Impact de la nutrition sur l’inflammation intestinale et la susceptibilité de l’hôte dans un contexte de maladie de Crohn
N. Barnich Nutrition Clinique et Métabolisme Volume 31, Issue 3, September 2017, Pages 224
Introduction et but de l’étude
De récentes études ont montré que la réponse inflammatoire anormale observée chez les patients atteints de la maladie de Crohn implique l’interaction entre le microbiote intestinal, des facteurs génétiques et environnementaux. L’augmentation de la consommation de matières grasses et de sucres rapides dans les pays occidentaux semble être corrélée à une augmentation de l’incidence de la maladie de Crohn.
Matériel et méthodes
L’impact d’un régime riche en graisses et en sucres rapides (HF/HS) a été déterminé chez la souris après une durée de 18 semaines. La micro-inflammation du tractus digestif, la sensibilité des souris à une colite induite au DSS, la composition de la flore intestinale, la concentration en acides gras à courtes chaînes (AGCC) et l’expression de leur récepteur (G-protein-coupled receptor 43) ont été étudiés. Le taux fécal de lipocaline-2 a été mesuré par elisa afin de suivre l’inflammation à bas bruit au cours du régime. La sévéritéde la colite induite au DSS a été évaluée par l’indice d’activité de la maladie (DAI : Disease Activity Index), le score histologique et la production de cytokines pro-inflammatoires. Les populations d’E. coli associées au côlon, à l’iléon et au cæcum ont été quantifiées. Des transferts de flore de souris ayant reçu un régime de type HF/HS et de souris recevant un régime conventionnel ont été réalisés dans un modèle de souris axéniques. Le récepteur GPR43 a été visualisé par microscopie confocale après immunomarquage de la muqueuse colique.
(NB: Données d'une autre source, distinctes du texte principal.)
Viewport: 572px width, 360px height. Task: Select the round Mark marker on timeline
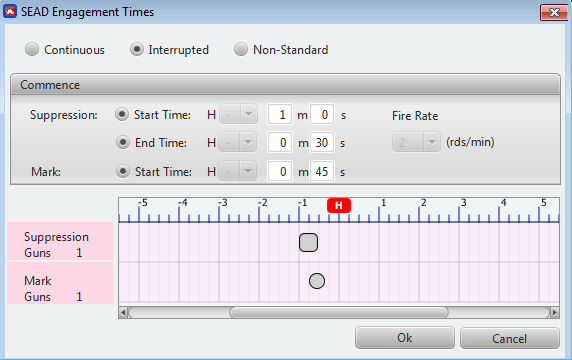[317, 281]
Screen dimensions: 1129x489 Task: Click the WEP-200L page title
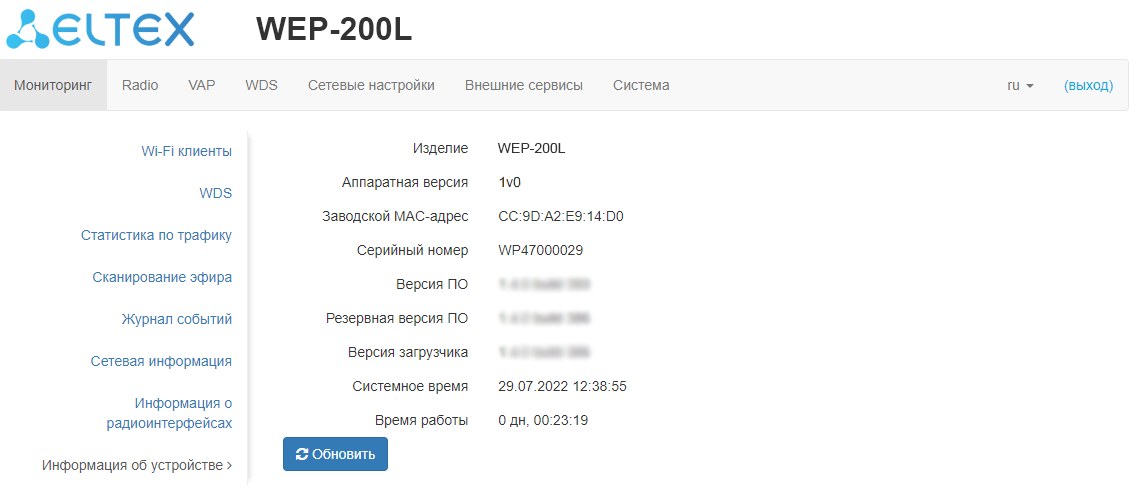pyautogui.click(x=334, y=30)
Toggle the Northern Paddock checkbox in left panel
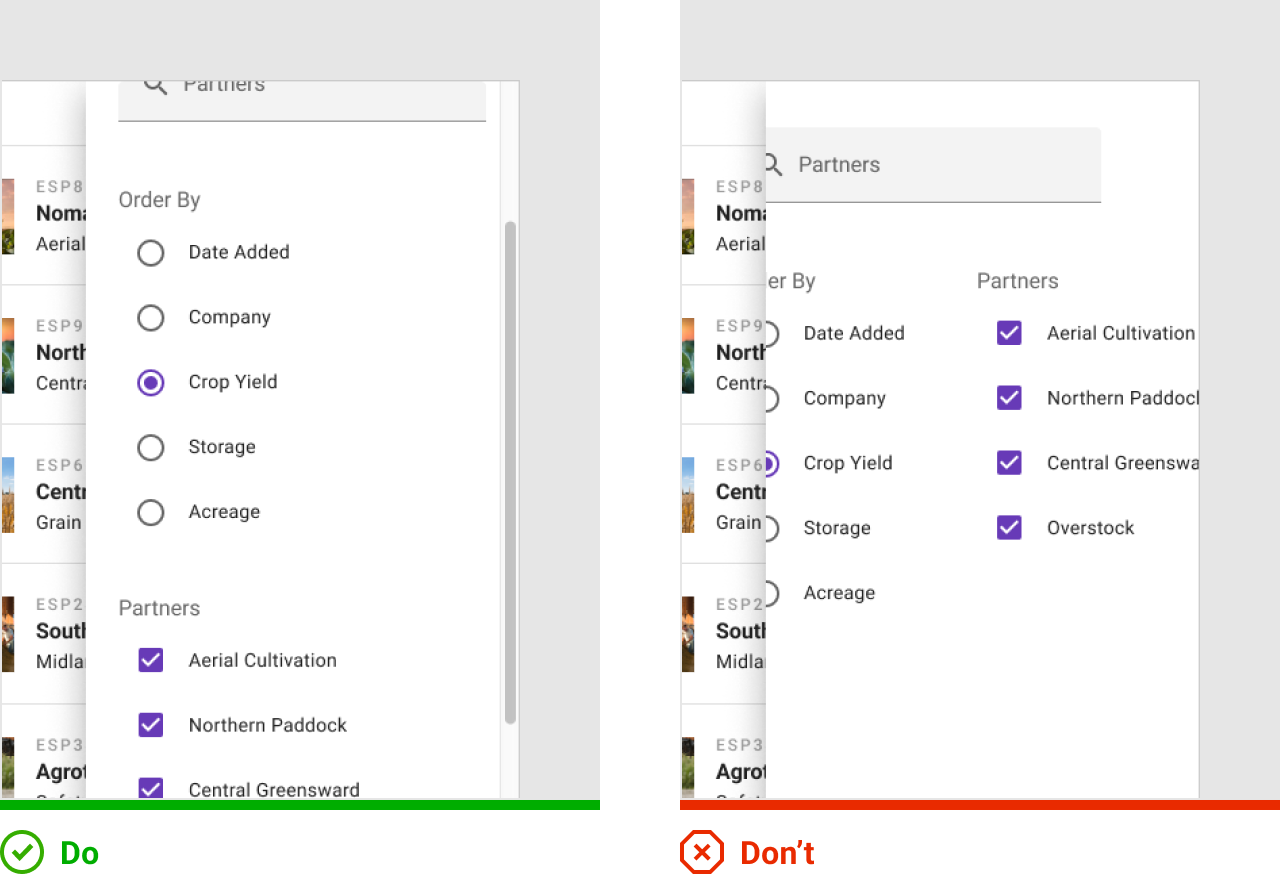Viewport: 1280px width, 890px height. click(151, 725)
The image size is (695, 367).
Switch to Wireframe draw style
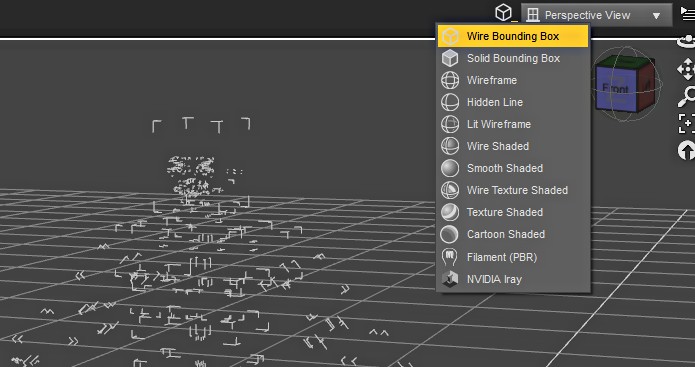tap(513, 80)
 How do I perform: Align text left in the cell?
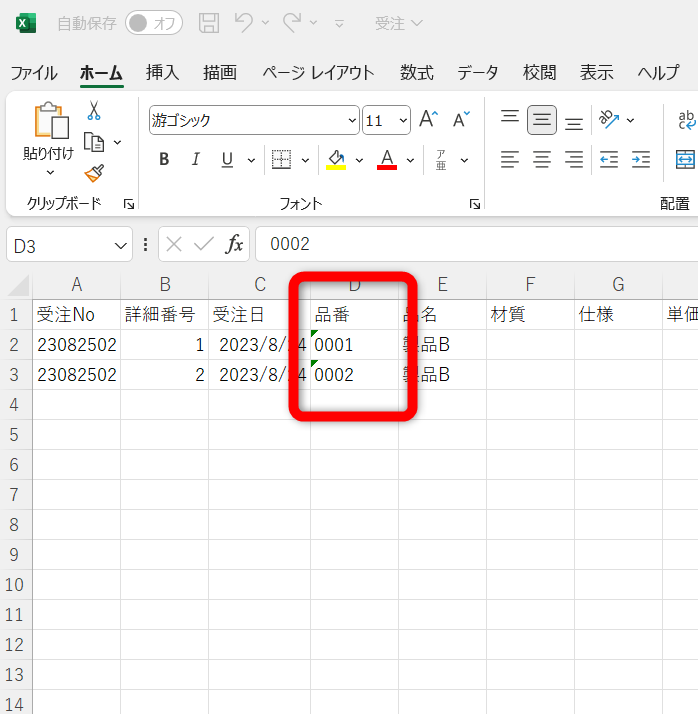click(x=510, y=159)
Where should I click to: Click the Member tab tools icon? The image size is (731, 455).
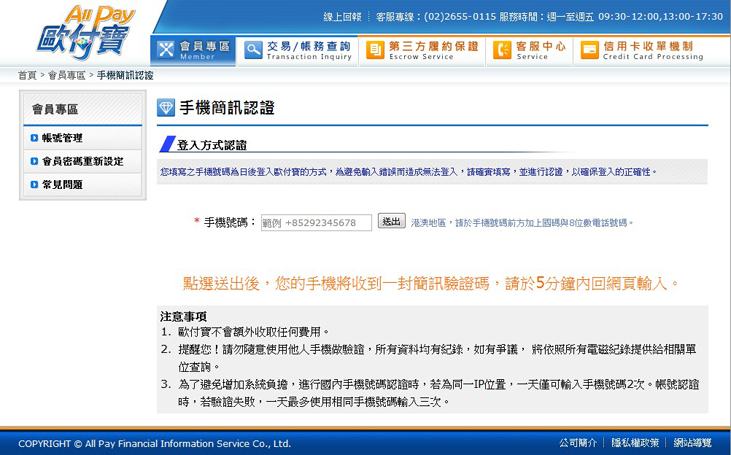165,50
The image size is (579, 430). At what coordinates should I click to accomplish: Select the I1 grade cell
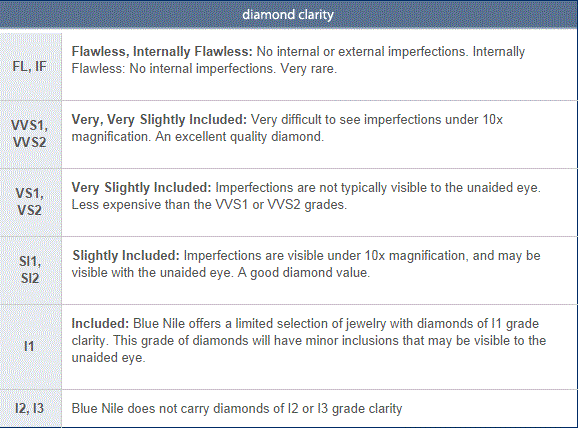(31, 347)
Des souris ont été traitées avec un agoniste de GPR43 et l’impact de ce traitement sur l’intégrité de la barrière intestinale et les paramètres inflammatoires a été évalué.
Résultats
Le taux de Lcn-2 est augmenté dans les selles dès 5 semaines de régime suggérant ainsi qu’un régime alimentaire HF/HS favoriserait un environnement propice à l’inflammation intestinale. Il a pu être observé des proportions anormales d’E. coli au niveau de l’intestin des souris ayant reçu le régime HF/HS comparativement aux souris nourries avec un régime conventionnel. En outre, la transplantation en souris axéniques d’une flore issue de souris préalablement nourries avec un régime HF/HS entraîne des taux de colonisation par les E. coli plus élevés comparativement aux souris transplantées avec un contenu fécal de souris nourries avec un régime conventionnel. Par ailleurs, le régime de type occidental conduit à une exacerbation de l’inflammation intestinale suite à une colite induite au DSS avec une augmentation du score DAI et de la production de cytokines pro-inflammatoires. Les concentrations en AGCC diminuent significativement chez les souris recevant un régime HF/HS. Ainsi, un régime alimentaire de type occidental semble conduire à une dysbiose en faveur d’une augmentation des bactéries pro-inflammatoires et d’une diminution des bactéries productrices d’AGCC. L’expression du récepteur GPR43 semble diminuée chez les souris recevant un régime HF/HS par rapport à des souris sous un régime conventionnel. Il a été observé une diminution significative du score DAI, du taux de lipocaline-2 et des cytokines pro-inflammatoires chez les souris supplémentées avec un agoniste de GPR43comparativement aux souris témoins.
Conclusion
Un régime alimentaire de type occidental conduit à une modification du microbiote intestinal caractérisée par une augmentation des bactéries pathogènes opportunistes conduisant ainsi à la mise en place d’un microenvironnement inflammatoire. Par ailleurs, l’activation du récepteur aux AGCC, le GPR43, pourrait être envisagé en tant que nouvelle stratégie thérapeutique afin de restaurer l’intégrité de l’épithélium intestinal.